EXERCISE DIRECTIONS:
Transcribe exactly, please, the line bearing "Click the 06/06 data point on chart" and all later lines through the end of the records, with the pictures left out.

ENTRIES SUPPLIED:
════════════════════

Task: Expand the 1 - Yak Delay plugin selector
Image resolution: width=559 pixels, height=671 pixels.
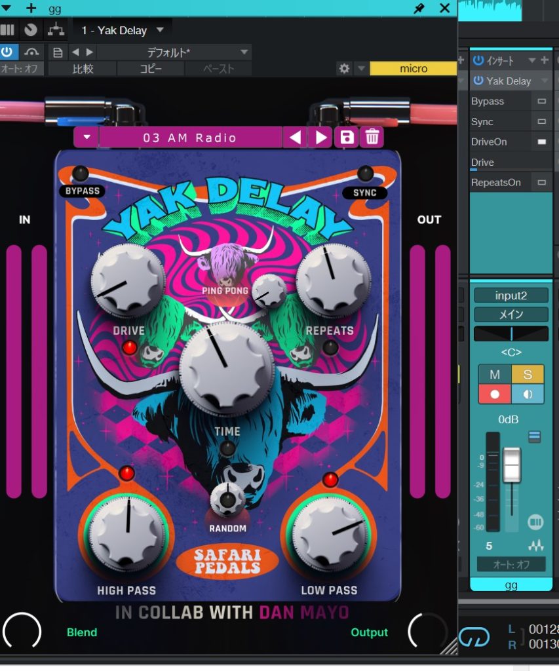Action: pyautogui.click(x=160, y=30)
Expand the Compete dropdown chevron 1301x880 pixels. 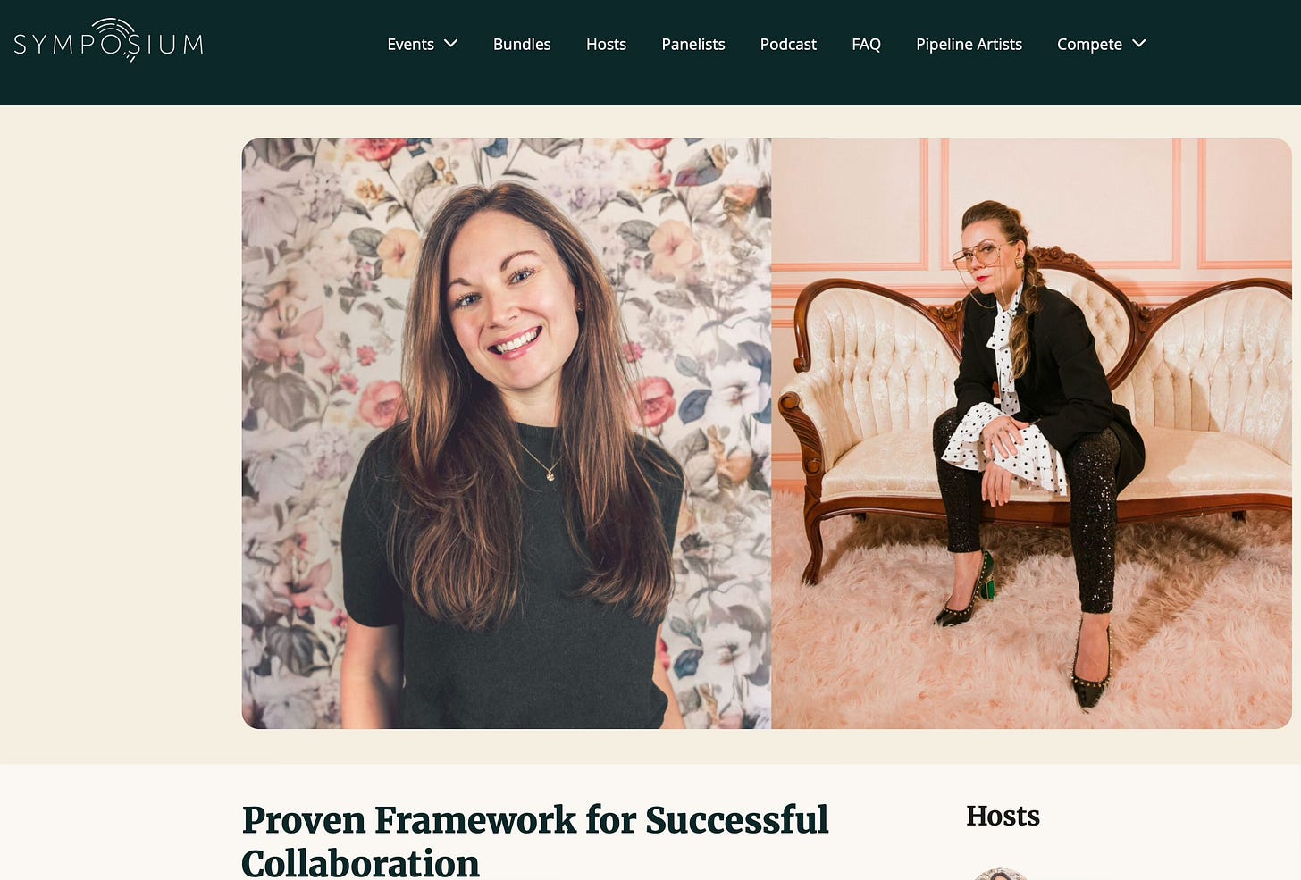click(1138, 43)
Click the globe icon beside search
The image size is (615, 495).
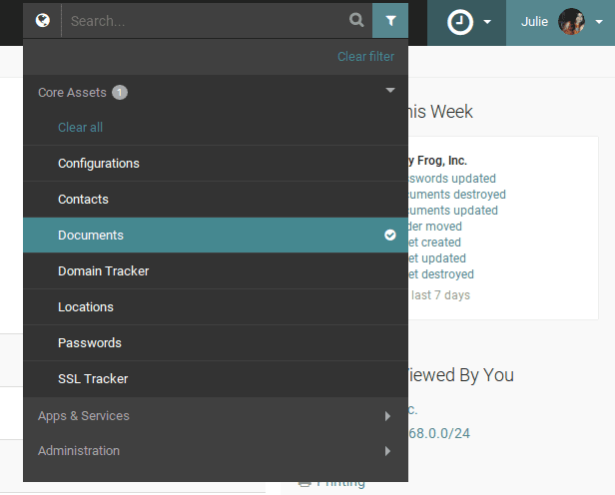coord(42,20)
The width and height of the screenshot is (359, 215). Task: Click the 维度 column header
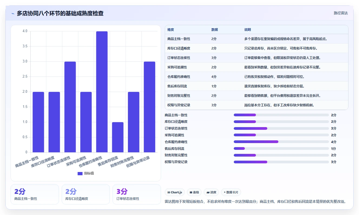tap(171, 30)
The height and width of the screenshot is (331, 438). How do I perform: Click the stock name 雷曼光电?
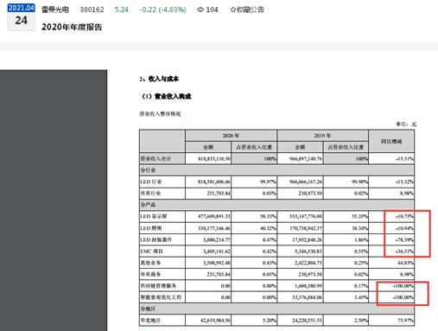coord(55,10)
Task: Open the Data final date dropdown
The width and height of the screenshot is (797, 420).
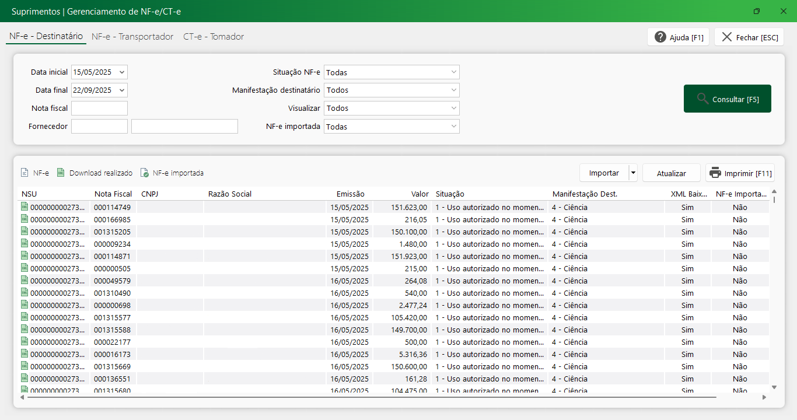Action: 121,90
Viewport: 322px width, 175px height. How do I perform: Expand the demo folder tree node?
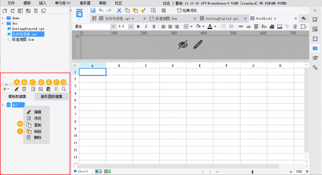3,18
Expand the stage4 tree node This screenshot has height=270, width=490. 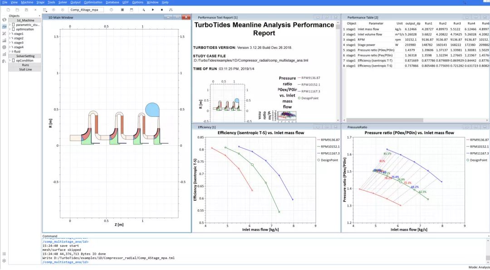[x=10, y=47]
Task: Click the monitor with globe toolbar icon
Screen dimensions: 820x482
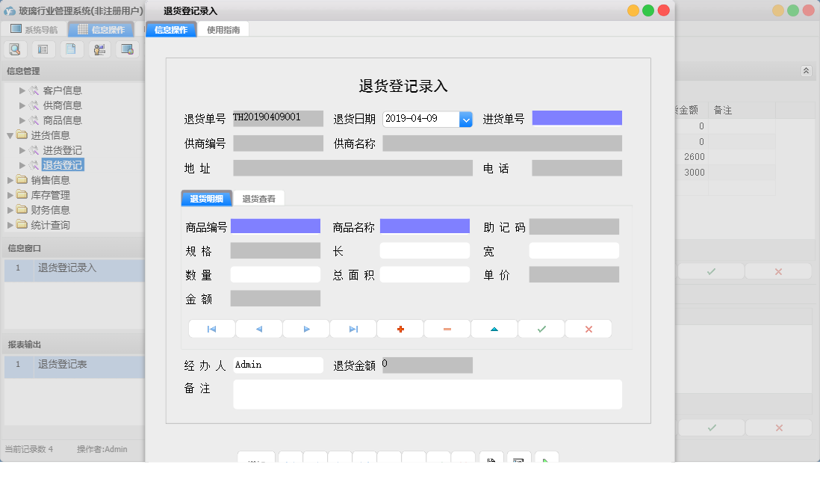Action: 127,49
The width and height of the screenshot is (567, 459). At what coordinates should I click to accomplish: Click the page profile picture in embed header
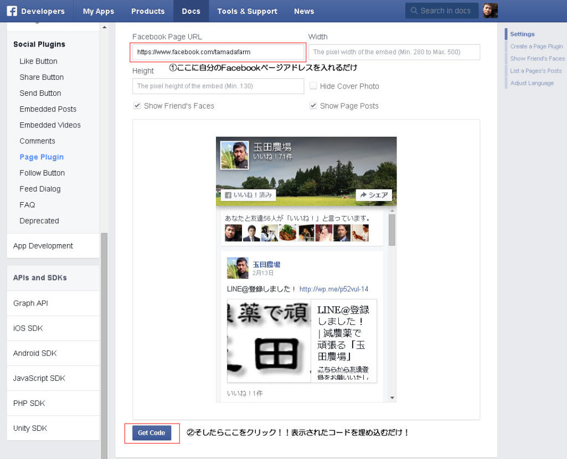[x=234, y=155]
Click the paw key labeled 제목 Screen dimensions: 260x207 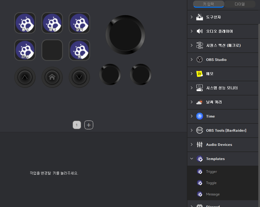point(52,23)
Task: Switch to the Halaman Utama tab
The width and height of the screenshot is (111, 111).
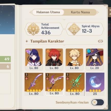Action: pos(48,12)
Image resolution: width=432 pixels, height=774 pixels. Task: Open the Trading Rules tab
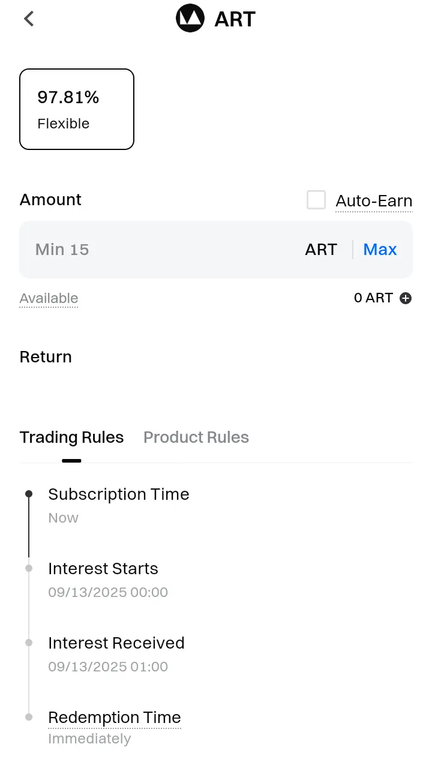tap(71, 437)
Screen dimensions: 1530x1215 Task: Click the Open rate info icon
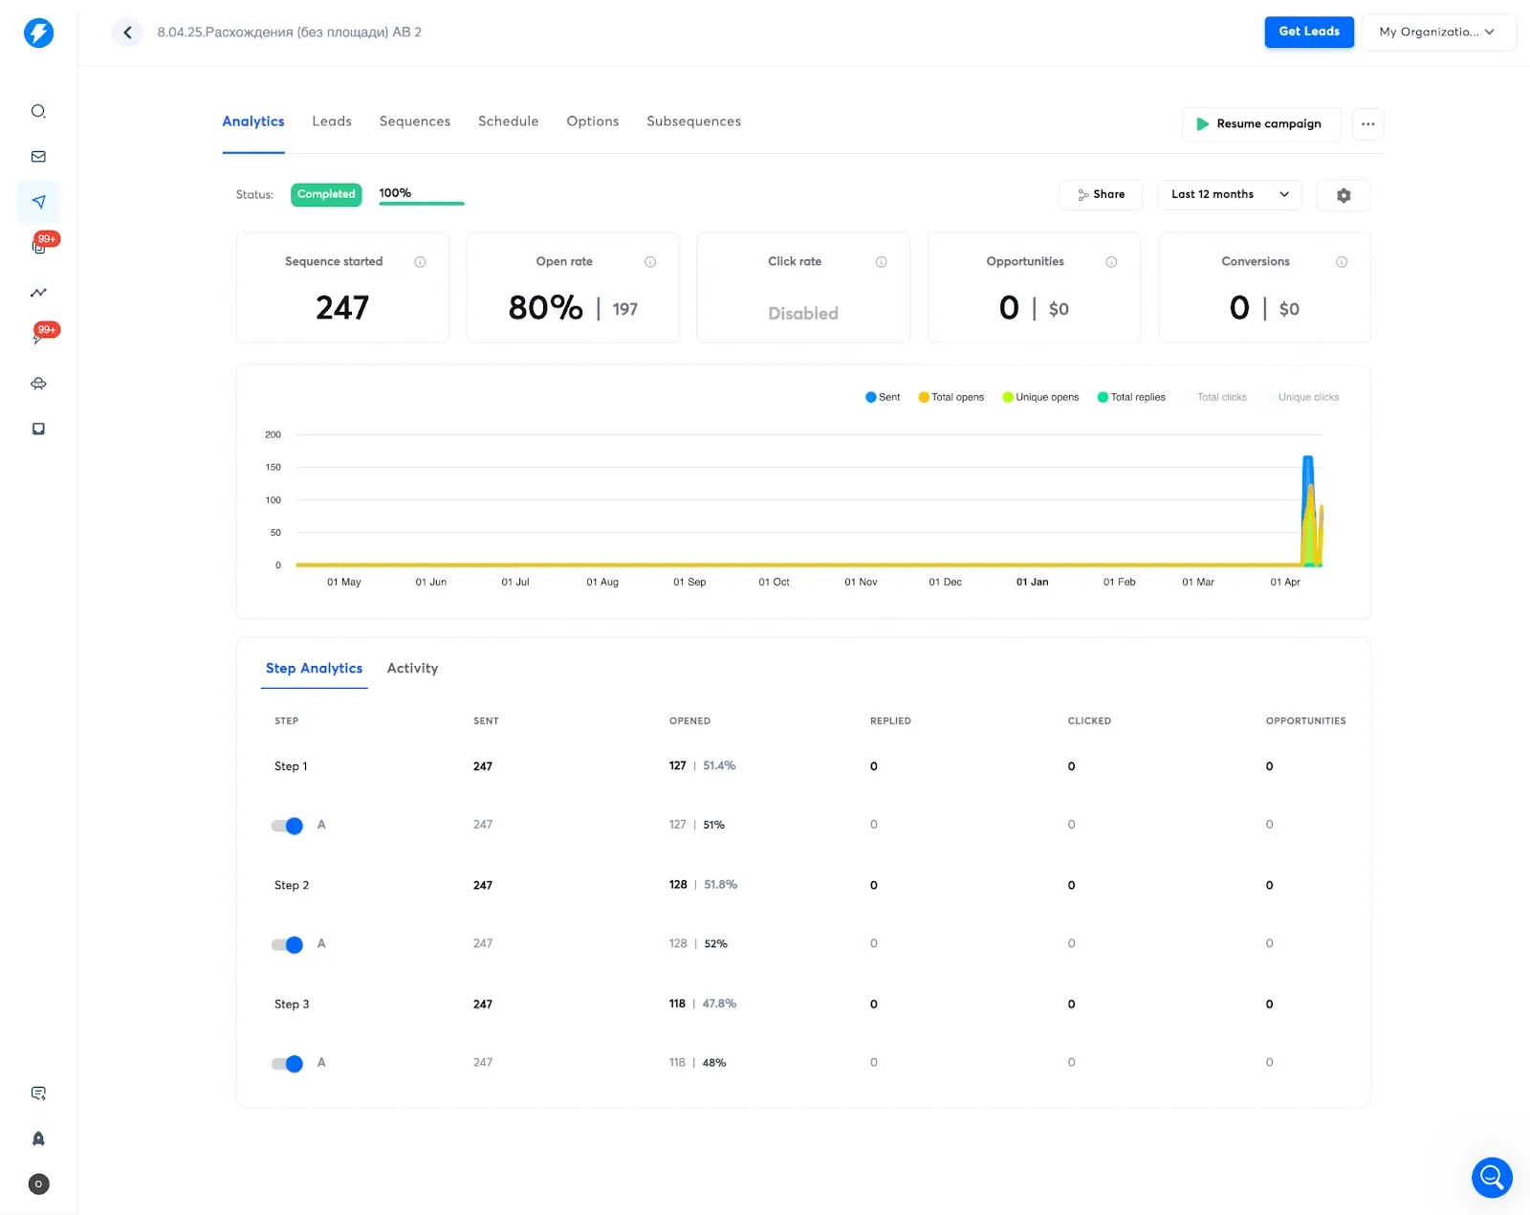point(650,262)
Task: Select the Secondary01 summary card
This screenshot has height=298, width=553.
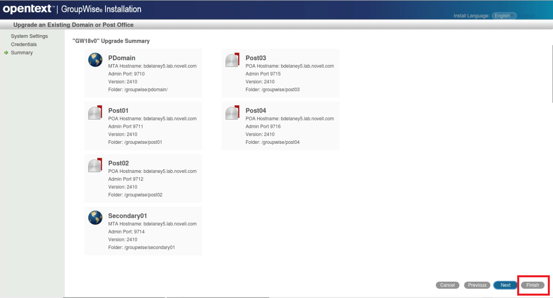Action: [x=143, y=231]
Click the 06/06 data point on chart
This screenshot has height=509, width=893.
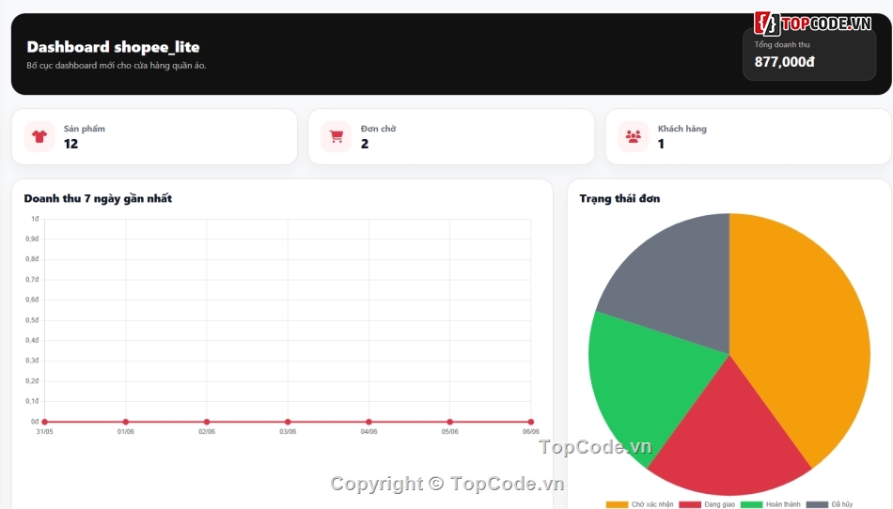(531, 422)
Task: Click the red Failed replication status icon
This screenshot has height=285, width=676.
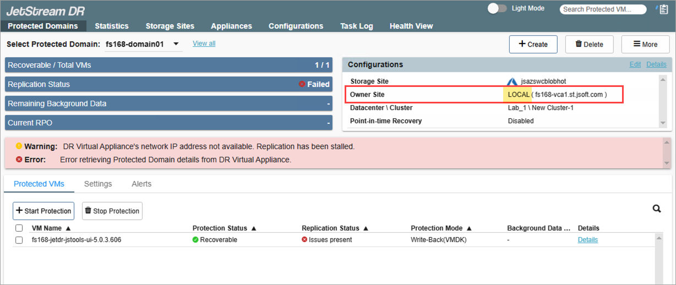Action: [302, 84]
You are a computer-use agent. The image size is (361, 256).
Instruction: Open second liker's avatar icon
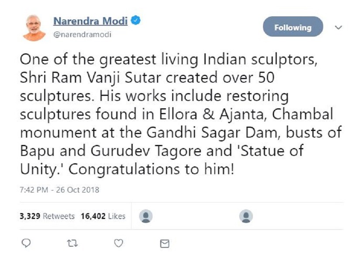click(247, 215)
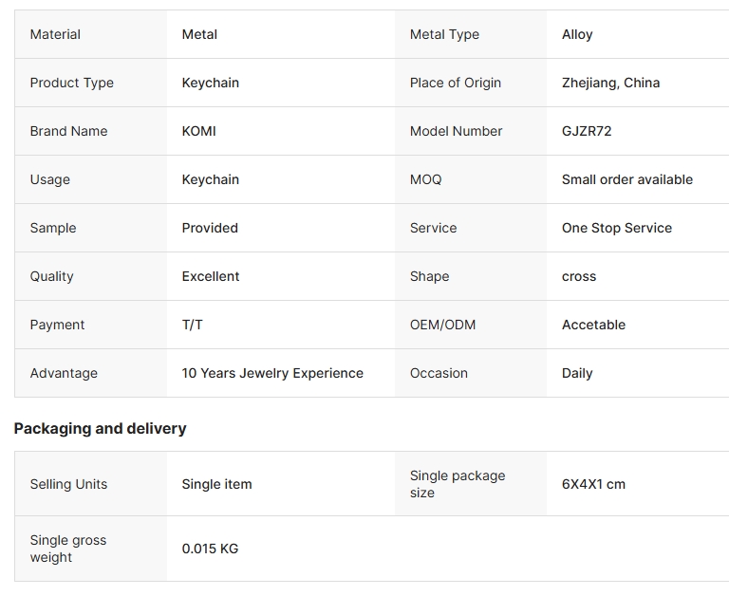This screenshot has height=596, width=729.
Task: Click the Daily occasion value
Action: pyautogui.click(x=577, y=373)
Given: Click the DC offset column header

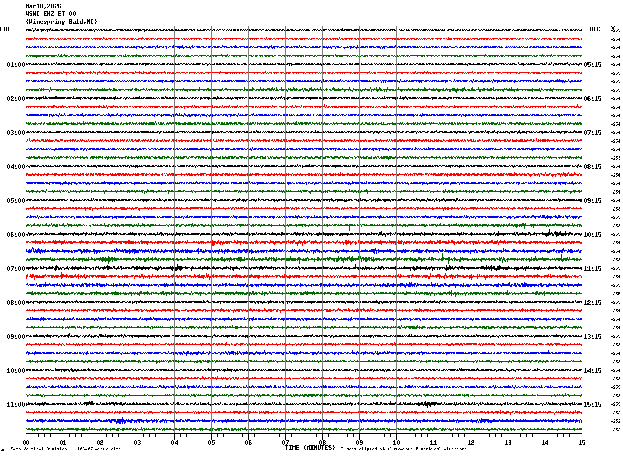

════════════════════

EXPECTED OUTPUT:
Click the 06/06 data point on chart
This screenshot has height=509, width=893.
(531, 422)
Task: Click the red Failed replication status icon
This screenshot has height=285, width=676.
Action: [302, 84]
You are a computer-use agent. The image size is (361, 256).
Instruction: Open second liker's avatar icon
click(247, 215)
This screenshot has height=596, width=729.
Task: Click the Daily occasion value
Action: pyautogui.click(x=577, y=373)
Given: Click the DC offset column header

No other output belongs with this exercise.